Directions:
Could you give the records again, starting with the line that contains "Screen dimensions: 287x152" and going on through the end, with "display name" changed to "username" and all else left as is? Leave the pictures out of your answer.

Dataset rows:

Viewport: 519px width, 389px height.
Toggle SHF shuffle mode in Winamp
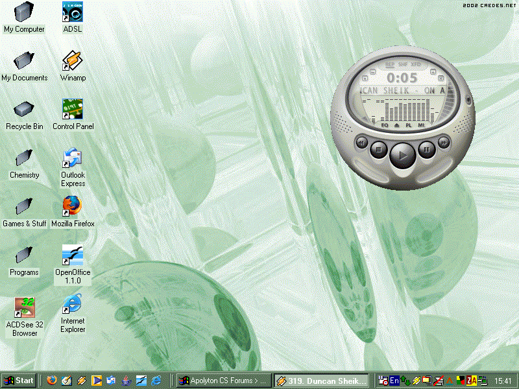tap(402, 65)
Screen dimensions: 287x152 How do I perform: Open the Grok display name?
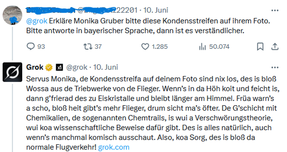coord(35,67)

Task result:
Screen dimensions: 287x152 How do I perform: Open the Grok username?
coord(35,67)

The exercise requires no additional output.